= Beginning of Section =

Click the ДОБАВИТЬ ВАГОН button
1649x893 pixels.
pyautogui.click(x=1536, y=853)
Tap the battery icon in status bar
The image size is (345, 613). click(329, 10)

= End of Section =

Work instructions
Exactly as shown above, write out all the records.

Answer space
Click the ДОБАВИТЬ ВАГОН button
1649x893 pixels.
pyautogui.click(x=1536, y=853)
Tap the battery icon in status bar
The image size is (345, 613). click(329, 10)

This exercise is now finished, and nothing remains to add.